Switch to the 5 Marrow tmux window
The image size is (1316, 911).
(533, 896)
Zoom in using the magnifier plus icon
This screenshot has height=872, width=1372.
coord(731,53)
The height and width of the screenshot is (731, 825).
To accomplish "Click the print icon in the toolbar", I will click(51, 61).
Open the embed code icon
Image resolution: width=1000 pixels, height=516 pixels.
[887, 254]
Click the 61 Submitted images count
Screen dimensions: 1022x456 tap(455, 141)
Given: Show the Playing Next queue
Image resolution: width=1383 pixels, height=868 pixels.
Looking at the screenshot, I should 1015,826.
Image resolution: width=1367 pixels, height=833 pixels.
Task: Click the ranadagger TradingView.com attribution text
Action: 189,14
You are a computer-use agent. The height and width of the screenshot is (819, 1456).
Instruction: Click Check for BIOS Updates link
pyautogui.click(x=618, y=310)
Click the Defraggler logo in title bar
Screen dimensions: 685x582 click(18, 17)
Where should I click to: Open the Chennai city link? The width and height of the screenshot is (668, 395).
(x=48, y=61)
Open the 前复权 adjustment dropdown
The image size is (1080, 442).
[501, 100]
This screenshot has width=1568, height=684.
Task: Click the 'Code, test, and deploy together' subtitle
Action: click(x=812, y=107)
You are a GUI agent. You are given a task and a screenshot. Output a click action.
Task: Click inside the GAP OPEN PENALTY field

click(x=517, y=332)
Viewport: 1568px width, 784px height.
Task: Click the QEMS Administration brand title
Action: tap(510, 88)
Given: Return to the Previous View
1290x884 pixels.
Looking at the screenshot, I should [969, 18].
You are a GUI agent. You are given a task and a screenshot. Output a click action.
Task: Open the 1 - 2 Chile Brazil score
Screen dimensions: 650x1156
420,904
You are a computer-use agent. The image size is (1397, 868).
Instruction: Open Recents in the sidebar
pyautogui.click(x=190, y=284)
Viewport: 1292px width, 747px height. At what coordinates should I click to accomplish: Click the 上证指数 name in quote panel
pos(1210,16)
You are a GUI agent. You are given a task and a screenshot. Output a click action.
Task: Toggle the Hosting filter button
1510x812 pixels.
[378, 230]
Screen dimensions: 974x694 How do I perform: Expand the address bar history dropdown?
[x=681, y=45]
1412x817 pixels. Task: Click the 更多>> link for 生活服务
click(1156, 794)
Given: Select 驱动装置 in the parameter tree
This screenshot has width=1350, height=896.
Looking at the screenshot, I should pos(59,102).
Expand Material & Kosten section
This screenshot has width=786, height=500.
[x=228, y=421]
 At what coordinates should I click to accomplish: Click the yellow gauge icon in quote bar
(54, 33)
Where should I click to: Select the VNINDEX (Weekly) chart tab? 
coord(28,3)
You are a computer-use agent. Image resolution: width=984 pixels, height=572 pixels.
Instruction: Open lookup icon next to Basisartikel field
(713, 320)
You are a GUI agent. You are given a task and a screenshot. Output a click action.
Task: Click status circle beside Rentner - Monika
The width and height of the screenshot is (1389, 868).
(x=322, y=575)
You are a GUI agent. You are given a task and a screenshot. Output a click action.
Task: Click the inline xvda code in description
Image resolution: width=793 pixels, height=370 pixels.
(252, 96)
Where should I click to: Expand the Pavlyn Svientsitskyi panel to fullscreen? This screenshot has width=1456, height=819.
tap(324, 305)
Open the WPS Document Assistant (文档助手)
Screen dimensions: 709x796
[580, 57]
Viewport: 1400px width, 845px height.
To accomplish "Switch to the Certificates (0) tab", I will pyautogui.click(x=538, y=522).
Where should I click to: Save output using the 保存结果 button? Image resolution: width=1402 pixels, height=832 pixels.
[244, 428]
────────────────────────────────────────
Can you reproduce every one of the records above word for word, in the same order?

Solved problem »
Switch to the 5 Marrow tmux window
The image size is (1316, 911).
(533, 896)
Zoom in using the magnifier plus icon
This screenshot has height=872, width=1372.
coord(731,53)
The height and width of the screenshot is (731, 825).
To accomplish "Click the print icon in the toolbar", I will click(51, 61).
Open the embed code icon
Image resolution: width=1000 pixels, height=516 pixels.
[887, 254]
Click the 61 Submitted images count
Screen dimensions: 1022x456 tap(455, 141)
Given: Show the Playing Next queue
Image resolution: width=1383 pixels, height=868 pixels.
Looking at the screenshot, I should 1015,826.
Image resolution: width=1367 pixels, height=833 pixels.
Task: Click the ranadagger TradingView.com attribution text
Action: 189,14
You are a computer-use agent. The height and width of the screenshot is (819, 1456).
Instruction: Click Check for BIOS Updates link
pyautogui.click(x=618, y=310)
Click the Defraggler logo in title bar
Screen dimensions: 685x582 click(18, 17)
Where should I click to: Open the Chennai city link? The width and height of the screenshot is (668, 395).
(x=48, y=61)
Open the 前复权 adjustment dropdown
The image size is (1080, 442).
[501, 100]
This screenshot has width=1568, height=684.
Task: Click the 'Code, test, and deploy together' subtitle
Action: click(x=812, y=107)
You are a GUI agent. You are given a task and a screenshot. Output a click action.
Task: Click inside the GAP OPEN PENALTY field

click(x=517, y=332)
Viewport: 1568px width, 784px height.
Task: Click the QEMS Administration brand title
Action: tap(510, 88)
Given: Return to the Previous View
1290x884 pixels.
Looking at the screenshot, I should [969, 18].
You are a GUI agent. You are given a task and a screenshot. Output a click action.
Task: Open the 1 - 2 Chile Brazil score
Screen dimensions: 650x1156
420,904
You are a computer-use agent. The image size is (1397, 868).
Instruction: Open Recents in the sidebar
pyautogui.click(x=190, y=284)
Viewport: 1292px width, 747px height. At what coordinates should I click to accomplish: Click the 上证指数 name in quote panel
pos(1210,16)
You are a GUI agent. You are given a task and a screenshot. Output a click action.
Task: Toggle the Hosting filter button
1510x812 pixels.
[378, 230]
Screen dimensions: 974x694 How do I perform: Expand the address bar history dropdown?
[x=681, y=45]
1412x817 pixels. Task: Click the 更多>> link for 生活服务
click(1156, 794)
Given: Select 驱动装置 in the parameter tree
This screenshot has width=1350, height=896.
Looking at the screenshot, I should pos(59,102).
Expand Material & Kosten section
This screenshot has width=786, height=500.
[x=228, y=421]
 At what coordinates should I click to accomplish: Click the yellow gauge icon in quote bar
(54, 33)
Where should I click to: Select the VNINDEX (Weekly) chart tab? 
coord(28,3)
You are a computer-use agent. Image resolution: width=984 pixels, height=572 pixels.
Instruction: Open lookup icon next to Basisartikel field
(713, 320)
You are a GUI agent. You are given a task and a screenshot. Output a click action.
Task: Click status circle beside Rentner - Monika
The width and height of the screenshot is (1389, 868).
(x=322, y=575)
You are a GUI agent. You are given a task and a screenshot. Output a click action.
Task: Click the inline xvda code in description
Image resolution: width=793 pixels, height=370 pixels.
(252, 96)
Where should I click to: Expand the Pavlyn Svientsitskyi panel to fullscreen? This screenshot has width=1456, height=819.
tap(324, 305)
Open the WPS Document Assistant (文档助手)
Screen dimensions: 709x796
[580, 57]
Viewport: 1400px width, 845px height.
To accomplish "Switch to the Certificates (0) tab", I will pyautogui.click(x=538, y=522).
Where should I click to: Save output using the 保存结果 button? Image resolution: width=1402 pixels, height=832 pixels.
[244, 428]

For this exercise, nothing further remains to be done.